(Raw records)

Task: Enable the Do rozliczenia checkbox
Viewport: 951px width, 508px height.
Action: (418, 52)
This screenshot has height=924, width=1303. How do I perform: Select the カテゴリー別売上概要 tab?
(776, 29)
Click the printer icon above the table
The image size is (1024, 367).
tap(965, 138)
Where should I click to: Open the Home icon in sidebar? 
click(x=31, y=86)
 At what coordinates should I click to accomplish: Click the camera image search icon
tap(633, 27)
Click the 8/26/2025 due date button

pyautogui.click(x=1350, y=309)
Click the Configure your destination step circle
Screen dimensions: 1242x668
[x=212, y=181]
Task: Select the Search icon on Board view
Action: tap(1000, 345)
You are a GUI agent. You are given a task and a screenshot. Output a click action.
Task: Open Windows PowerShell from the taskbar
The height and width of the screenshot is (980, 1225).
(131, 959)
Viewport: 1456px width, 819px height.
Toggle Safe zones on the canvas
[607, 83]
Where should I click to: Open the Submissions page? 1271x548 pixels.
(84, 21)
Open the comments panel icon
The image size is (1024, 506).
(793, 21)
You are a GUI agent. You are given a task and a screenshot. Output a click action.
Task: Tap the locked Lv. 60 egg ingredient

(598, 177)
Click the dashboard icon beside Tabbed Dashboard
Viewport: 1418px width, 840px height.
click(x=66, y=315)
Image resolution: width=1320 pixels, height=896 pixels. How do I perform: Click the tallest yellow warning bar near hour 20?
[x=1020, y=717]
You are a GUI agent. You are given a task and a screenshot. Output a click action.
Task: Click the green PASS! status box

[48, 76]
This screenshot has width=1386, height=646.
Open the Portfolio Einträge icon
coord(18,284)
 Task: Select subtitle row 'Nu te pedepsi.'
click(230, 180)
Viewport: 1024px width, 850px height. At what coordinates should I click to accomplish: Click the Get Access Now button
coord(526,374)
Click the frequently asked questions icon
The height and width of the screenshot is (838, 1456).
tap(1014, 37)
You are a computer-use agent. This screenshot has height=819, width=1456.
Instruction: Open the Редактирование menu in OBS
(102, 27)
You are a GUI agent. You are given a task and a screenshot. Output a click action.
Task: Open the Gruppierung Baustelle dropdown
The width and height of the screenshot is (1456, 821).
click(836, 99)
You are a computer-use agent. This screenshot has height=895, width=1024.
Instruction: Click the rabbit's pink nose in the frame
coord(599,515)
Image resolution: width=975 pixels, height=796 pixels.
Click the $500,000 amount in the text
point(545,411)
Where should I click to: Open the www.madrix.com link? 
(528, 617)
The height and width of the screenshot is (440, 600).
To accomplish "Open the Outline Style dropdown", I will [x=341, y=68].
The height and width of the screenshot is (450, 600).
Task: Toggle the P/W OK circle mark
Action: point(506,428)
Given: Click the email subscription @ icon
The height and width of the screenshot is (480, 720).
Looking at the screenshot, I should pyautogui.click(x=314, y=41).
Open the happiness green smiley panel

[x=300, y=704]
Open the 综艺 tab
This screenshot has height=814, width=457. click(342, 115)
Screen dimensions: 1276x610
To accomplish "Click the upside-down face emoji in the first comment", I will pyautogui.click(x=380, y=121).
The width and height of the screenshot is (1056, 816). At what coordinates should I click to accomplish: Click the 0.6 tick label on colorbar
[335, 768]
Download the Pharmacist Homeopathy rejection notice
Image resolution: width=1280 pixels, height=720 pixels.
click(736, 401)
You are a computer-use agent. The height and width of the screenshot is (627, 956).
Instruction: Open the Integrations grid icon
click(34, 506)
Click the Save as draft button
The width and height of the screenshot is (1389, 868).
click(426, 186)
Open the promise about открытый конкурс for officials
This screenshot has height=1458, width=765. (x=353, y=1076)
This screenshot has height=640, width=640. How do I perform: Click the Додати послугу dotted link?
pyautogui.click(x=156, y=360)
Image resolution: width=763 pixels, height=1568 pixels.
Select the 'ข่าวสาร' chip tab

**WRITTEN EXERCISE**
Gather every line of the records that contains the string "dimensions", and copy each one in full.

**EXERCISE SOLUTION**
Screen dimensions: 1242x668
Screen dimensions: 1276x610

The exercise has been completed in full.